Opções de Vinificação
A vinificação é o processo de transformar o sumo de uva em vinho. A diferença mais óbvia será o teor de álcool resultante do processo de vinificação, mas essa não é a única diferença. Os produtores dispõem de várias opções de vinificação, usadas para criar um grande número de diferentes estilos de vinho.
Maceração curta
Existem duas formas de elaborar vinhos rosé. Produtores de grande volume e preços económicos utilizam o métoda da mistura de um vinho tinto com um rosé.
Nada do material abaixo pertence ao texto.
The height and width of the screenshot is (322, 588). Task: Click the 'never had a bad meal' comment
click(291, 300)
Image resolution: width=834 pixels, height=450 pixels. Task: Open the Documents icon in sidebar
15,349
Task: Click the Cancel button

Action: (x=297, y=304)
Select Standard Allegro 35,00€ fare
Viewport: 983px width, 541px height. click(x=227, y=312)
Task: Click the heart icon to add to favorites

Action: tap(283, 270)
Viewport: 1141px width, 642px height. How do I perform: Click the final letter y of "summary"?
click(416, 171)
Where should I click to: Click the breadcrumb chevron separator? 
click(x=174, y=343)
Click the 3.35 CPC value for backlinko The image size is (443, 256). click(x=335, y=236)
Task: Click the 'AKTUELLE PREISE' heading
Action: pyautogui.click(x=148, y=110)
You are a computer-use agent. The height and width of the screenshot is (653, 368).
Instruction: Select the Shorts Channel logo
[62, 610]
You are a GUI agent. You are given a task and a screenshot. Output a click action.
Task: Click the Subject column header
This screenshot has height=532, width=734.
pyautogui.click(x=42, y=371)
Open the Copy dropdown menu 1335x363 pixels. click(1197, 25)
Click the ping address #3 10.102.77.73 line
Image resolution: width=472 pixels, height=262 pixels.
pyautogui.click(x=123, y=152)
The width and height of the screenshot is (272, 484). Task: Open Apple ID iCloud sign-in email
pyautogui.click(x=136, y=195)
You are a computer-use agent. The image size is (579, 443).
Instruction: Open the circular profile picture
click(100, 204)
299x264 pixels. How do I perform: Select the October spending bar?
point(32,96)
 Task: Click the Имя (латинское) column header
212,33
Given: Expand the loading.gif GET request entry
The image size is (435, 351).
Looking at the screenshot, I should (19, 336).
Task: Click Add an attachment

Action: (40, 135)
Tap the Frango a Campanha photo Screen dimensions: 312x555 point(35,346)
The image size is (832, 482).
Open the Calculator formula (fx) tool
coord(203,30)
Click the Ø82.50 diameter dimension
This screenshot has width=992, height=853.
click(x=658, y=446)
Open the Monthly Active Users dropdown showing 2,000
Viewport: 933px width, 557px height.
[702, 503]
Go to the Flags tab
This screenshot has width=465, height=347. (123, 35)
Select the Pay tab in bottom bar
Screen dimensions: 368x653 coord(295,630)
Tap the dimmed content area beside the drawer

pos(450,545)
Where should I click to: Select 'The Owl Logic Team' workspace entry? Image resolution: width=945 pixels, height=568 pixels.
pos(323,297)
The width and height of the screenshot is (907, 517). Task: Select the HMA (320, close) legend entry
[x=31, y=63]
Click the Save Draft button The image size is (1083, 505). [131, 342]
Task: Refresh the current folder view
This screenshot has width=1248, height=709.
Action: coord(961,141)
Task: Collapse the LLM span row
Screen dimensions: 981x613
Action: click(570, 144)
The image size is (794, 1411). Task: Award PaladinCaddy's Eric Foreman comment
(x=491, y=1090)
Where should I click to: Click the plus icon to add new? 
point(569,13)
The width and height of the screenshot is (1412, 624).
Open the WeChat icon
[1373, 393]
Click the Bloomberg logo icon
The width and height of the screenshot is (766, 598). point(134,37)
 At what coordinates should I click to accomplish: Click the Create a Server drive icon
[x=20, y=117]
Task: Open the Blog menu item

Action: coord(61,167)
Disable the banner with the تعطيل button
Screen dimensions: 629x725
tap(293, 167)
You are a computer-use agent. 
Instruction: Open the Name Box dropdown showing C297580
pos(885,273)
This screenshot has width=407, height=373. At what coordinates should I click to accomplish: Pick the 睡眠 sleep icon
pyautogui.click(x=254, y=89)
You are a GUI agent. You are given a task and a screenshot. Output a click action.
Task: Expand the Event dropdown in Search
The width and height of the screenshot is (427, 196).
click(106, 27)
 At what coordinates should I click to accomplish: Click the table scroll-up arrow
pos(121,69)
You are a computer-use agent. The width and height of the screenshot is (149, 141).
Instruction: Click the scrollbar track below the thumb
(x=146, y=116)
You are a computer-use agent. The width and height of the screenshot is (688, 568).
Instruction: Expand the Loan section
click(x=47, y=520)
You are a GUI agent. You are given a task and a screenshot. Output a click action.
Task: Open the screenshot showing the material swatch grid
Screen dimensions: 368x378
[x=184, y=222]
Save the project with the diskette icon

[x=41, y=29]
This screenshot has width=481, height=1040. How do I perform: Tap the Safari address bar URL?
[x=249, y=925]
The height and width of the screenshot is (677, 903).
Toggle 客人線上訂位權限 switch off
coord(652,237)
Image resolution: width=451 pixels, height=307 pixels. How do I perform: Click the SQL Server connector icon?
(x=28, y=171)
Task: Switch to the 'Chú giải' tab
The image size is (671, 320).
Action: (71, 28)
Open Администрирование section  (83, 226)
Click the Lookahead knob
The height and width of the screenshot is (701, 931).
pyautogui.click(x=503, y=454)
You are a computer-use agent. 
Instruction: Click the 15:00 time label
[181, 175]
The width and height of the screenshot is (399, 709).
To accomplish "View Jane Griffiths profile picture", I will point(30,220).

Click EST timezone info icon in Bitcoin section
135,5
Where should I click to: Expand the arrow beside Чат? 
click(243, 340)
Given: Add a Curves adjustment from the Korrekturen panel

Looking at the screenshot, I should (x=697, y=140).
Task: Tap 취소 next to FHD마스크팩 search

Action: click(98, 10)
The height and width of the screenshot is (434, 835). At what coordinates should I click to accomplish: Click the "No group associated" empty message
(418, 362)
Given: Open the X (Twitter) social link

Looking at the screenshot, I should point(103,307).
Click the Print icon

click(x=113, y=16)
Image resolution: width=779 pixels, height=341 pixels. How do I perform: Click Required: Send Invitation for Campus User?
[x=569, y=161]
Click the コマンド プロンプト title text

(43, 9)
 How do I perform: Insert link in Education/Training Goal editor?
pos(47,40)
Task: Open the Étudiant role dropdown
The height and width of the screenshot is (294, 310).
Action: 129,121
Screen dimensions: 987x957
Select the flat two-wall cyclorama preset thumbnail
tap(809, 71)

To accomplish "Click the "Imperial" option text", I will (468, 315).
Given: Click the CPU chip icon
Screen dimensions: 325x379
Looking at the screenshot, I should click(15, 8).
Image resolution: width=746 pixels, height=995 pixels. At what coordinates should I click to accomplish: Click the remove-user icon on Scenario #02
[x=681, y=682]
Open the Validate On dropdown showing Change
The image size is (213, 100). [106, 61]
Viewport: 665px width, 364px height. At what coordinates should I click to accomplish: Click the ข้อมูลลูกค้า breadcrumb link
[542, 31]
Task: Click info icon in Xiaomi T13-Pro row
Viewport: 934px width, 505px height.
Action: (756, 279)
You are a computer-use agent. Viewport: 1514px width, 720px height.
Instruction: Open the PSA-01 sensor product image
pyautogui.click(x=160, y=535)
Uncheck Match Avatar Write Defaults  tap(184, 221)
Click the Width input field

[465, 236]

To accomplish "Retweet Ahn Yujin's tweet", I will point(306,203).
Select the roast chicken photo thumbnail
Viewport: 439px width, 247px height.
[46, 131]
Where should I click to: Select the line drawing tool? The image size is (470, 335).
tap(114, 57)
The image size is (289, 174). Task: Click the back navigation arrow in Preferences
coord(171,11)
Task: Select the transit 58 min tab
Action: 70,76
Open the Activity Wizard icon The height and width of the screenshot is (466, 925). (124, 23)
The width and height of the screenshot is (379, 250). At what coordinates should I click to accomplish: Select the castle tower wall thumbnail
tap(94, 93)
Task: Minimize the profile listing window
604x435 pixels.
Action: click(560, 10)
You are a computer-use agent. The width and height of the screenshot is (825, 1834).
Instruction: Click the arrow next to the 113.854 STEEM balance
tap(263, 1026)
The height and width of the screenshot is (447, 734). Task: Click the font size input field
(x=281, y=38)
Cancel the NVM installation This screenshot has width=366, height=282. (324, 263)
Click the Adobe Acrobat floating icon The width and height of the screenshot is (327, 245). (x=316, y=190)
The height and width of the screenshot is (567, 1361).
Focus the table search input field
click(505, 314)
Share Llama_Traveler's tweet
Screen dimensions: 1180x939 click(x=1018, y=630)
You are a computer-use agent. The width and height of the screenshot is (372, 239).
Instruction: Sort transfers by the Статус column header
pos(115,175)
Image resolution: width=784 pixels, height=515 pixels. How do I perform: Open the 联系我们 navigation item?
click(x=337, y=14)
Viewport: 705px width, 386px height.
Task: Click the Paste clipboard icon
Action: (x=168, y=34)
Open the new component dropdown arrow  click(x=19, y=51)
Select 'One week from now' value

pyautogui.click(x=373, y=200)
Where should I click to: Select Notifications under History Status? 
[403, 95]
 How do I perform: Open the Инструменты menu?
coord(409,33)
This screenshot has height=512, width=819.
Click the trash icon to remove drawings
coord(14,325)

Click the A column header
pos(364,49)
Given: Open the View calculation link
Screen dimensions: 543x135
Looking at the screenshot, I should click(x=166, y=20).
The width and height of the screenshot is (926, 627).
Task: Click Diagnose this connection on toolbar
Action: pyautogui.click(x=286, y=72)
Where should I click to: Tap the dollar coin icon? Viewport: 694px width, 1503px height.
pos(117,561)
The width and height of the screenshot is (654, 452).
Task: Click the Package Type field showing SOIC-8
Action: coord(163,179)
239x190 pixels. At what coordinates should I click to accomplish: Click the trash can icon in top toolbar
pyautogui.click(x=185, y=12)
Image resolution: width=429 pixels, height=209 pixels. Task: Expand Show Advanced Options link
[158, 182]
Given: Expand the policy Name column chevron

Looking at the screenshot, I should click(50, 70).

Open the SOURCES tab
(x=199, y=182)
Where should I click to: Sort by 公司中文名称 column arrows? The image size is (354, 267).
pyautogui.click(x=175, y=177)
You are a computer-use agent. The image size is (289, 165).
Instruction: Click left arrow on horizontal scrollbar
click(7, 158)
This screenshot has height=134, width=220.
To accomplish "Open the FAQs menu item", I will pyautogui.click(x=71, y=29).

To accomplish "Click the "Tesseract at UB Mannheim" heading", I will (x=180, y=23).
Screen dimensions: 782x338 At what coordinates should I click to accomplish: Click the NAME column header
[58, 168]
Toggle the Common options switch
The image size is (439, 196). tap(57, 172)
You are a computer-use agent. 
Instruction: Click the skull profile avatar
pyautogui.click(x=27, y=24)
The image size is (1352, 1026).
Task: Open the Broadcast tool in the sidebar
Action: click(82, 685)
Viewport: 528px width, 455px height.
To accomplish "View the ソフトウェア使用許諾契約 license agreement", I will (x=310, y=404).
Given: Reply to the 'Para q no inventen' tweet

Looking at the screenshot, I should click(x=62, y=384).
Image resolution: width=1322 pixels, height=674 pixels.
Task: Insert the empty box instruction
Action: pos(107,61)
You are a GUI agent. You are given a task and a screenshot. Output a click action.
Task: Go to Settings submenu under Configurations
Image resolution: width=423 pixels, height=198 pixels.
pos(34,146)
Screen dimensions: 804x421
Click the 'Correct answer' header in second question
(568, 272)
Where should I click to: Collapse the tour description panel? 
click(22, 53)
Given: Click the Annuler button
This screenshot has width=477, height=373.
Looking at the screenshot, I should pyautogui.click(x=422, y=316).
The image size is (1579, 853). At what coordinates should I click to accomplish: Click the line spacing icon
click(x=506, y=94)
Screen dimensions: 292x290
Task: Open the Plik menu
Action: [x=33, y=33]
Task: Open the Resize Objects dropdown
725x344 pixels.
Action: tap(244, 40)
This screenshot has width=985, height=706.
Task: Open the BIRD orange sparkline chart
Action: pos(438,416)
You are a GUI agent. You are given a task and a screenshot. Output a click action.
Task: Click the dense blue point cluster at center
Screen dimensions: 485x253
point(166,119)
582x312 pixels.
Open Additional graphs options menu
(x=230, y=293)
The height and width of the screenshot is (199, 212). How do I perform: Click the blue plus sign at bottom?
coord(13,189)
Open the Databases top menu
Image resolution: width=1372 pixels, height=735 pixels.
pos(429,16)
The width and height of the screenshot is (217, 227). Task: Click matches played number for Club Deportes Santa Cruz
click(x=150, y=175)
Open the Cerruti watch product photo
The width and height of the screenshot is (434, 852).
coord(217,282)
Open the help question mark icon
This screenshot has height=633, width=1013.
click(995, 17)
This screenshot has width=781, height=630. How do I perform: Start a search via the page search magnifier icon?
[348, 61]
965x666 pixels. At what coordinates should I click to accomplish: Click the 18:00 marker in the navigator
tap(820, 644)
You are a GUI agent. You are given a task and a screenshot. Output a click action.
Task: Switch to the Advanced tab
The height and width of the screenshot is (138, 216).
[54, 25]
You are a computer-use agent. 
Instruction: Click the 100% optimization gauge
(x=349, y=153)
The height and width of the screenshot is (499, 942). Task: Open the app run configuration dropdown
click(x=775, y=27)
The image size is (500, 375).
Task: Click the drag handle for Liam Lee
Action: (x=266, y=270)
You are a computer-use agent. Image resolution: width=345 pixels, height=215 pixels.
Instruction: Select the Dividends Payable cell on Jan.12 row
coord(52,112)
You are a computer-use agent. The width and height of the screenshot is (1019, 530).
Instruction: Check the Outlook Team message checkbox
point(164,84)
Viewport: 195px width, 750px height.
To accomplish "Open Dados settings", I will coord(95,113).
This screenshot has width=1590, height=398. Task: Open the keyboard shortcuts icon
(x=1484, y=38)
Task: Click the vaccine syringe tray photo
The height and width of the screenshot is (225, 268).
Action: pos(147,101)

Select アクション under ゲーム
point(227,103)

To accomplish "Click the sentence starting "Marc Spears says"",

Este método não é permitido em muitas regiões da Europa
A maceração curta inicia-se exatamente da mesma forma que na elaboração de um vinho tinto, mas, neste caso, o vinho em fermentação é libertado das peles depois de poucas horas. A fermentação continua usando temperaturas de vinificação similares às usadas para os brancos.
Borras
Na elaboração dos brancos esta pode ser uma decisão do enólogo. Depois da fermentação alcoólica, as leveduras morrem e precepitam-se para o fundo das cubas ou barricas de fermentação, formando uma camada de células mortas chamadas de "borras"ou "lias". O enólogo pode optar por manter o vinho em contato com as borras, podendo agitar (batonnage) e misturar essas borras com o vinho durante o processo de envelhecimento. Esta opção de vinificação gera mais complexidade e sabores extra como biscoito ou notas de panificação.

Conversão Maleolática
Acontece após estar finalizado o processo de fermentação. São introduzidas bactérias que irão converter o ácido málico em ácido lático, diminuindo a acidez do vinho e adicionando complexidade e sabores secundários. Na elaboração do vinho tinto, este processo ocorre quase sempre. Na produção de brancos, o enólogo decide o que fazer. Dependendo dos estilos de vinho, se quer ou não preservar a acidez ou, por exemplo, introduzir sabores amanteigados num determinado Chardonnay.
Recipientes de madeira
Podem ser usados tanto na fermentação como no envelhecimento. A maioria é de madeira de carvalho. A madeira adiciona sabores secundários ao vinho e permite que possam evoluir como resultado da interação entre o vinho, a porosidade da madeira e, o oxigénio. Na fabricação das barricas, as aduelas de madeira são aquecidas no seu interior de modo a que se consiga a curva característica da barrica. O nível de calor e tempo de exposição aplicado durante a costrução da barrica oferece complexidade ao vinho e é conhecido no meio por "grau de tosta". A tosta pode produzir aromas e sabores de especiarias, fumo, madeira carbonizada.